Why do people choose inappropriate data-types?

Confusion of Storage, Interchange and Presentation forms of data causes selection of inappropriate data-types
SQL: Storage, Interchange and Presentation forms of data

Phil Factor identifies the main reason for this problem as:

“Confusing how data will be presented with how it will be stored”.

I agree. Here are some reasons Analysts choose inappropriate data-types:

  • We approach problems from the outside and take the users’ point of view. We should consider presentation. Inside the database, data should be stored in an appropriate form.
  • The same argument applies for interfaces and interchange formats. Interface requirements should not determine the way data is stored internally. Interfaces are still important. Where possible, standard interchange formats should be used.
  • Spreadsheets have made us lazy. You don’t have to think about the “data-type” when you key something into a cell. Format and validation are often added afterwards.
  • There are “folk memories” about problems with data in old file-based systems. These systems did not have the rich range of data-types of modern databases and languages.

Consequences of using inappropriate data-types

Inappropriate data types can have serious consequences for a system we are building. Some of these problems are not obvious. Many of these problems apply to all systems. Some of these problems become more important with larger databases.

  • Having the wrong format makes validation harder. It prevents the database engine from checking the content and increases the risk of “garbage data” getting into the system.
  • The possible presence of garbage data makes error handling throughout the system harder.
  • Storing data in “display format” imbeds that format deep inside the system.
  • “Dates” are associated with useful functions which simplify program design.
  • Inappropriate data-types can change how data is sorted. This influences how indexes work and cause performance issues.
  • The “correct” data-types are usually very space efficient. Using alternatives can waste space in the database for no benefit.

Let’s look at some specific examples:

Inappropriate data-types for Numbers, especially currency

SQL: Storing numbers as character strings - inappropriate data-types
SQL: Storing numbers as character strings

It is possible to present numbers as strings, even including the decimal and thousands separators and any related currency symbols.

Interchange files can contain numbers as text, because it is convenient.

Numbers stored as strings are harder to validate.

Numbers stored as strings are sorted differently to numbers stored as numbers. If you doubt me, then try the experiment of illustrated in the Figure: “Number versus Character sorting” in your favourite spreadsheet.

SQL: Number versus Character sorting. Consequences of inappropriate data-types
SQL: Number versus Character sorting

Inappropriate data-types for Dates

"<yoastmark

Some early databases did not handle dates very well. This encouraged designers to do-it-themselves with varying degrees of success.

It is possible to represent a date as an integer. Such a “date” will sort as you expect, but needs its own validation and will not help you with date arithmetic.

It is also possible (and unfortunately common) to store dates in character fields. In most cases this is simply “an accident waiting to happen”!

All these do-it-yourself options are vulnerable to the problem that Americans tend to specify dates “mm-dd-yy” and Europeans (including the British) tend to specify dates “dd-mm-yy”. There is nothing we as analysts can do about this except to make sure that the test data for any system always includes a date with “13th of the Month”!

_DATASET EXTRACT_

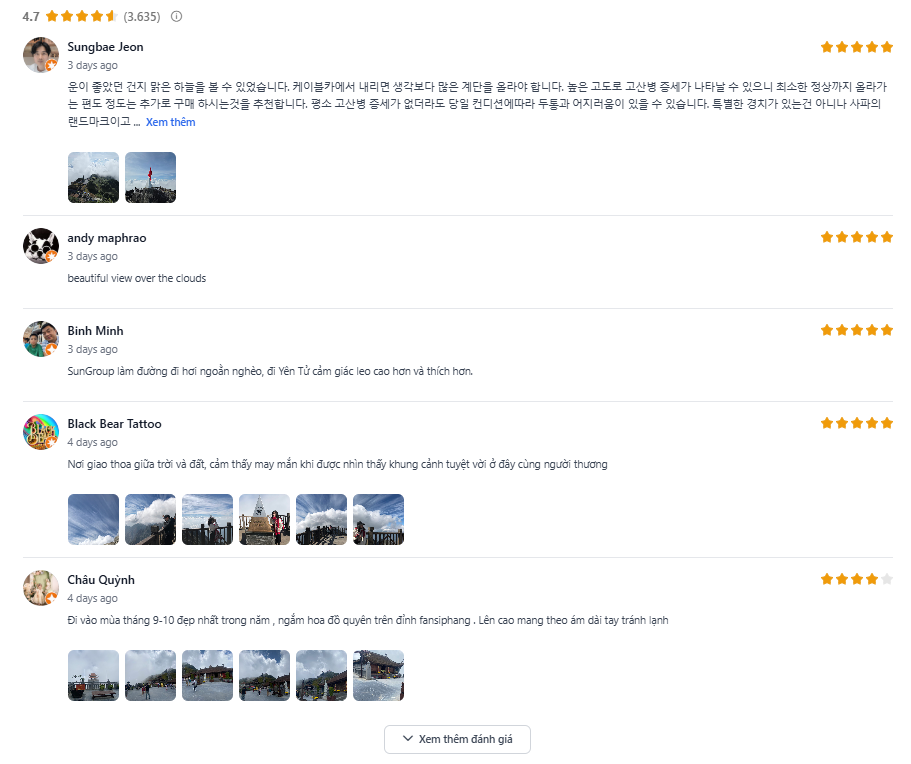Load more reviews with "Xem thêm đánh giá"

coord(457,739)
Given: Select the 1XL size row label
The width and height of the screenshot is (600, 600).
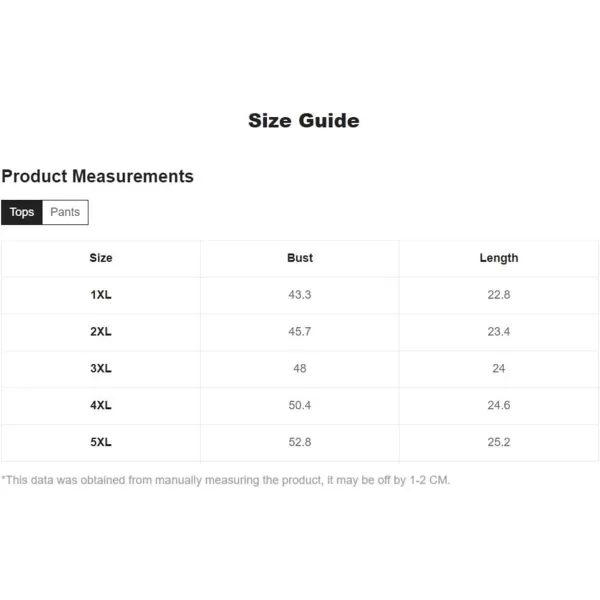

_DESCRIPTION OF THE TASK_
In the excerpt on inappropriate data-types, what kind of date should the test data for any system always include?

_SOLUTION FOR THIS PROBLEM_
A date with the "13th of the Month".